Stocks slip after BofE keeps rates on hold

Stocks slip after BofE keeps rates on hold 150 150 Realm

Stocks retraced this morning after the Bank of England kept rates at an all-time low of 0.1%. The BofE said it now expects a less severe decline for the economy than originally anticipated but that recovery time would be longer than previously predicted. Markets are also monitoring talks in the US over a new stimulus package but an agreement was not reached again on Wednesday.


Global Macro

  • The ISM Non-Manufacturing PMI for the US jumped to 58.1 in July 2020 from 57.1 in the previous month and above market expectations of 55.0. The latest reading pointed to the steepest month of expansion in the service sector since February 2019 as the economy recovers from the coronavirus hit. Business activity grew the most since January 2004 (67.2 vs 66.0 in June) and new orders rose the most on record (67.7 vs 61.6), while the rate of job shedding accelerated (42.1 vs 43.1).

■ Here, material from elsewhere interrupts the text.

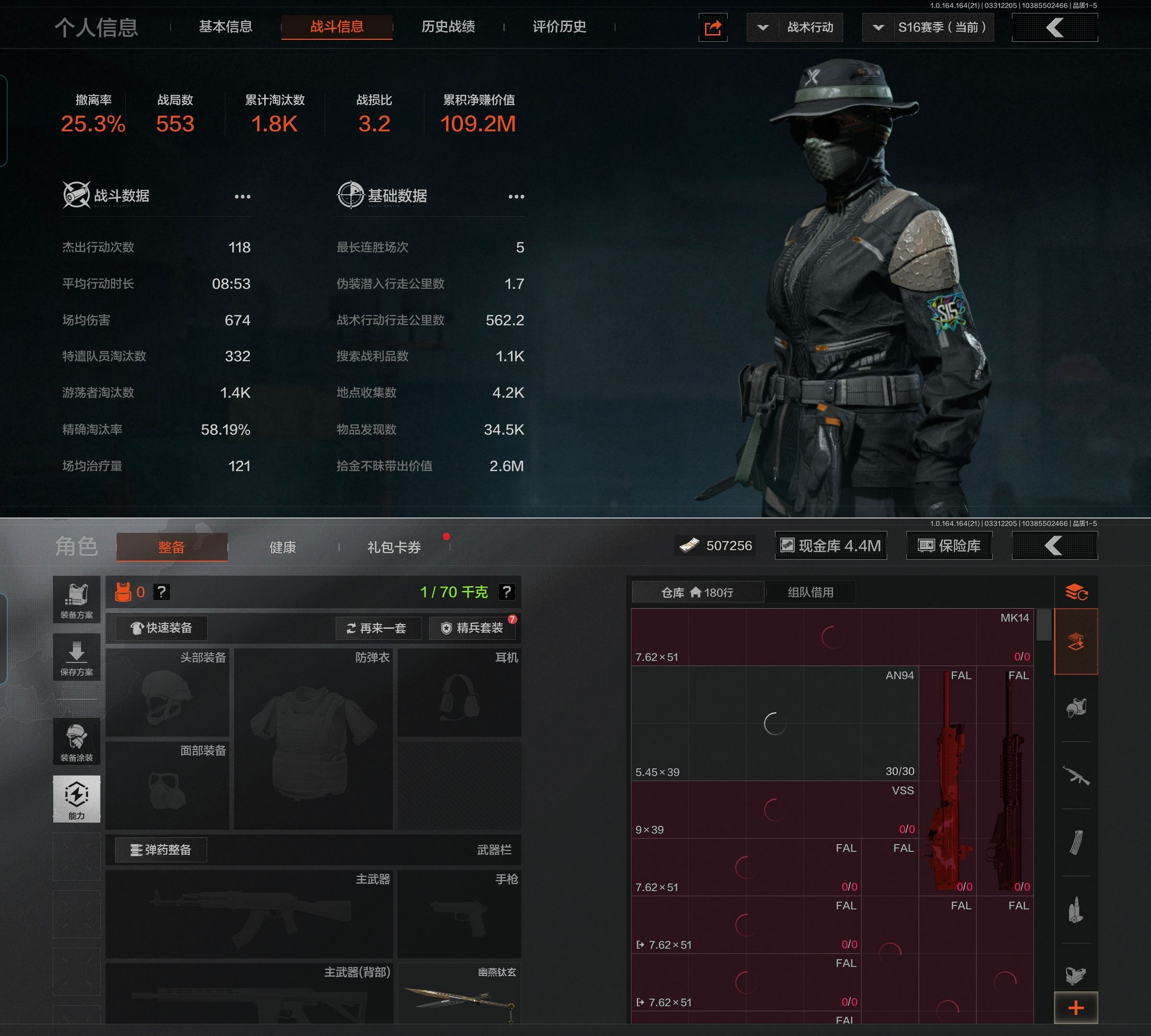Viewport: 1151px width, 1036px height.
Task: Click the auto-sort warehouse icon
Action: tap(1076, 592)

  • The IHS Markit US Services PMI was revised higher to 50.0 in July 2020 from a preliminary estimate of 49.6 and compared to June’s final reading of 47.9. The latest PMI figure signalled a stabilization in service sector business activity as economy continued to reopen following coronavirus-induced lockdowns in prior months. Employment increased for the first time since February, while new orders declined at a slightly quicker pace as domestic and foreign client demand remained muted. Backlogs of work rose marginally, but at the fastest rate for a year. On the price front, input costs and output charges rose at sharper rates as there were some reports of PPE-related costs rising, and supplier price hikes were partially passed on to customers. Finally, business confidence improved to the strongest since March 2019.

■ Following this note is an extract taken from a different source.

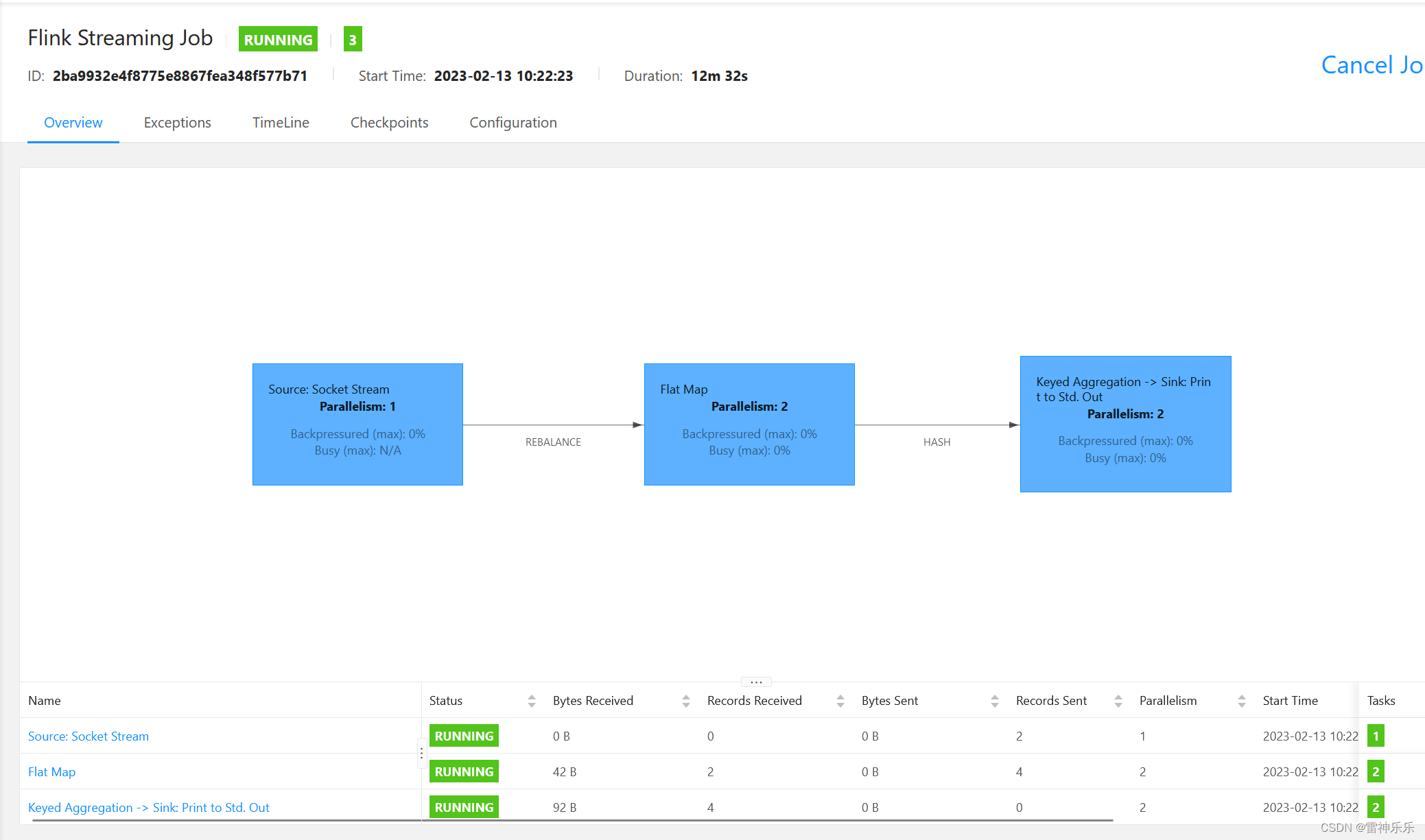Switch to the Checkpoints tab
Screen dimensions: 1425x840
(389, 123)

  • The IHS Markit US Composite PMI was revised higher to 50.3 in July of 2020 from a preliminary reading of 50 and 47.9 in the previous month. The latest reading signalled a fractional expansion in private sector business activity, but the first instance of growth since January. The upturn was largely driven by the resumption of business at manufacturers and service providers, but new business continued to fall. The decrease in new orders quickened slightly despite an expansion in manufacturing client demand. Private sector firms increased their workforce numbers, largely stemmed from an uptick in service sector staffing numbers as manufacturers reported a further fall.
  • Imports to the United States increased USD 9.5 billion from the previous month to USD 208.9 billion in June of 2020. Goods purchases rose USD 9 billion, led by automotive vehicles, parts, and engines (up USD 9.7 billion), in particular passenger cars, automotive parts and accessories and trucks, buses, and special purpose vehicles. Also, imports of consumer goods were uo USD 4.7 billion, due to Cell phones and other household goods; Gem diamonds; Cotton apparel and household goods and Artwork and other collectibles. Meanwhile, imports rose for capital goods (up USD 2.2 billion) while those of industrial supplies and materials decreased USD 8.3 billion. Imports of services increased USD 0.5 billion.

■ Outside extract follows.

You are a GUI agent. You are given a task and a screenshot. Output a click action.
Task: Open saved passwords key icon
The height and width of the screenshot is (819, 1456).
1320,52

  • The IHS Markit/CIPS UK Composite PMI came in at 57.0 in July 2020, little-changed from a preliminary estimate of 57.1 and well above June’s reading of 47.7, signalling the fastest pace of expansion since June 2015. Manufacturing output growth was the strongest since November 2017 and service sector activity expanded by the most for five years.
  • On Wednesday: European stocks closed higher as investors picked up stocks, reacting positively to some earnings announcements and on optimism the U.S. lawmakers will eventually agree on a stimulus package while somewhat disappointing eurozone economic data limited markets’ gains. US stocks rose after White House negotiators said they aim to reach a deal on a new coronavirus-relief package by the end of the week. In a sign of optimism about prospects for the economy, cyclical sectors—such as industrials, materials and financials—led the S&P 500, a departure from the technology group’s outperformance this year. Asian stocks turned in a mixed performance as investors kept a watchful eye on the upcoming U.S. job report as well as negotiations on a U.S. Covid-19 relief bill. Underlying sentiment turned cautious after reports suggested that the U.S. and China plan to review the implementation of their phase one trade deal in mid-August.